José Saramago foi de grande humildade e precisão quando afirmou que o
Nobel que recebia era um reconhecimento à língua portuguesa como língua de cultura. Na modéstia do grande escritor que é, abdicava de sua extraordinária obra, ainda em plena floração, com livros como "Memorial
do Convento" e "Jangada de Pedra",
para louvar a sua, a nossa língua,
sempre lembrada como "nossa pátria", no espírito do dogma pessoano.
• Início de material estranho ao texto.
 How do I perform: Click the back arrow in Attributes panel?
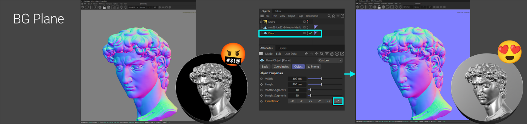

A língua portuguesa já foi a língua
dos navegantes e dos mercadores. Assim, chegou às terras do Brasil, onde
encontrou um continente para ser falada. Matou dialetos, afastou o castelhano de nossas fronteiras e se impôs
soberana e fantástica neste imenso
continente que é o Brasil, falada por
índios, mamelucos, pretos, crioulos,
brancos, cafusos, mulatos, escravos e
senhores.
O Brasil afastou-se de Portugal com
a Independência, mas não se libertou
da língua. Repelimos sempre a língua
brasileira, fiéis ao português, que na
nossa Constituição, por sugestão nossa a Afonso Arinos, está consagrado
como a "língua oficial" do país.
Portugal vive um grande momento
de sua literatura. Depois da descoberta feita por João Gaspar Simões de
Fernando Pessoa, vivemos a redescoberta de Pessoa para o mundo, como
grande poeta universal. Há escritores
como António Alçada Baptista, autor
de um conjunto de obras que está entre o que de melhor já se escreveu em
língua portuguesa em todos os tempos; Agustina Bessa-Luís, romancista
do porte de Eça e Camilo; José Cardoso Pires e tantos outros. Saramago
tem a glória de todos, com o instante
em que se consagra a língua e todos
que escrevem nesse idioma.
A Academia Sueca quis reconhecer a
pátria-mãe e estamos felizes por isso.
Como Pilar, essa companheira extraordinária de Saramago, reconheceu, Jorge Amado é o paradigma do
que a língua portuguesa pôde representar para a cultura universal. Jorge
construiu um mundo fantástico de
dezenas de milhares de personagens,
que é o povo dos seus romances antológicos, cujas raízes estão na cultura
popular, na magia deste Brasil mestiço, onde a África, a Europa e a América fundiram-se em um mundo mítico
e folclórico, imaginário e real. A obra
de Jorge Amado é feita de palavras, de
gentes, e eternidade.
O Brasil junta-se a Portugal na alegria e na justiça do Prêmio Nobel a
José Saramago, mas não pode esquecer que, há dez anos, por motivações
políticas, privaram a Coleção Nobel
de Jorge Amado. Felizmente, isso acabou, e não faz falta ao nosso extraordinário escritor.
José Sarney escreve às sextas-feiras nesta coluna.